Judge Katili found Bakri totally innocent, and provided an original explanation as to why the case was totally different than the Har-Shefi case: "There is an essential difference between this case and that of Margalit Har-Shefi. First of all, Har-Shefi wanted the murder to happen [italics added - ed.], while the defendant in this case did not want the attack to happen and was not connected to it... Secondly, Amir was known to Har-Shefi and showed her over a period of time what he planned to do, while in this case, the indications by the criminal were not 100% clear, were done only once, only took a few minutes, and left many doubts in the defendant's heart..."
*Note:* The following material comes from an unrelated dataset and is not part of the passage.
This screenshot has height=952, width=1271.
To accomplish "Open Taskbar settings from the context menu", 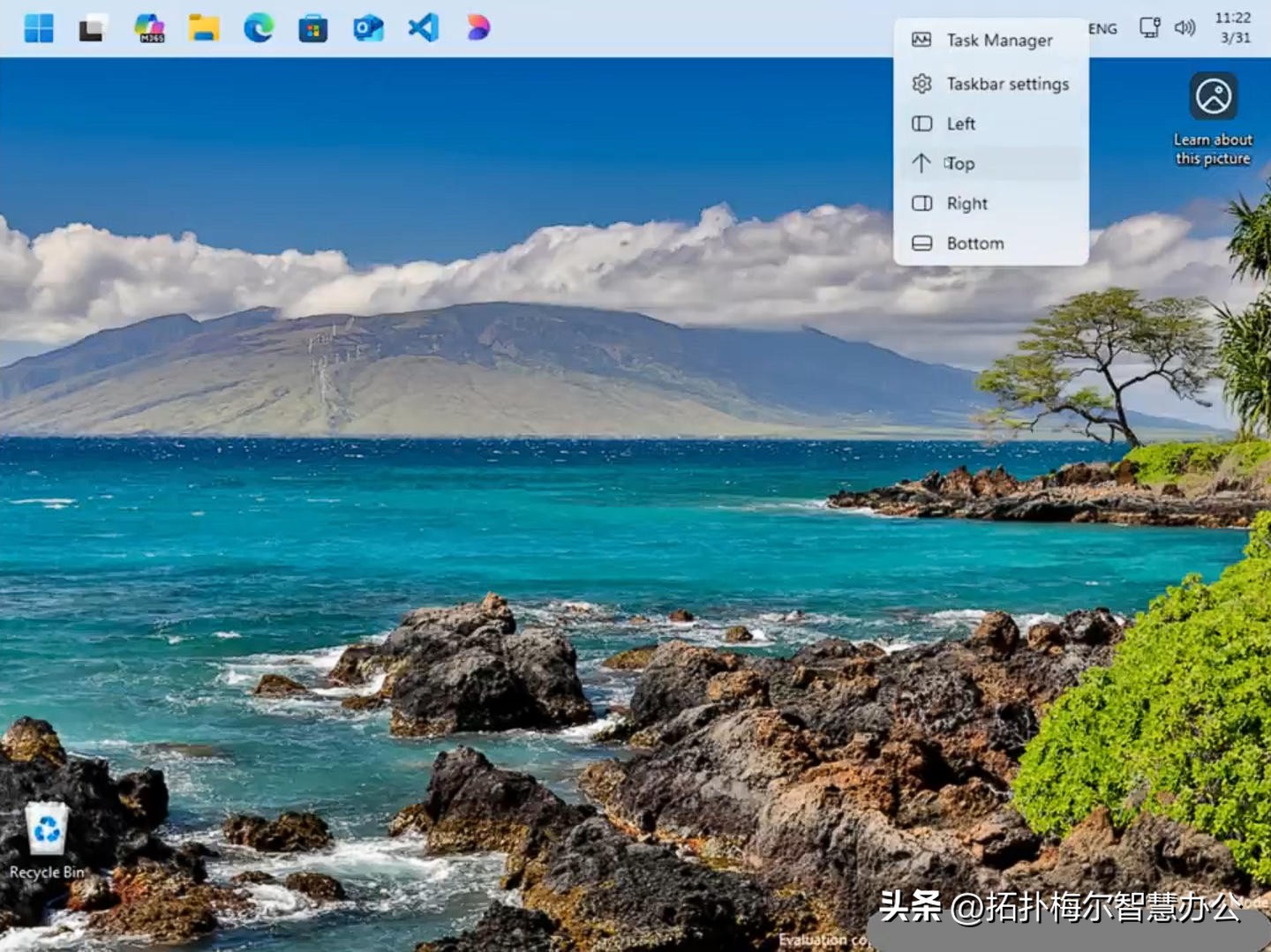I will [1007, 84].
Questions About the Assassination
Yigal Amir was convicted of murdering Yitzchak Rabin in 1995, and is serving a life sentence in solitary confinement. Among the many who have doubts about the official version of the assassination are Rabin's daughter Dalia Rabin-Pilosoph.  In November 1999, she told a magazine about some of her questions: "Who shouted, 'These are blanks!'? Why didn't the Shamgar Commission [investigating the killing] determine who shouted that the shots fired were blank cartridges?... Why was my mother driven away in a different car when [my father] was driven to the hospital? Why did they tell her that it was an exercise?... Why didn't they kill the assassin?"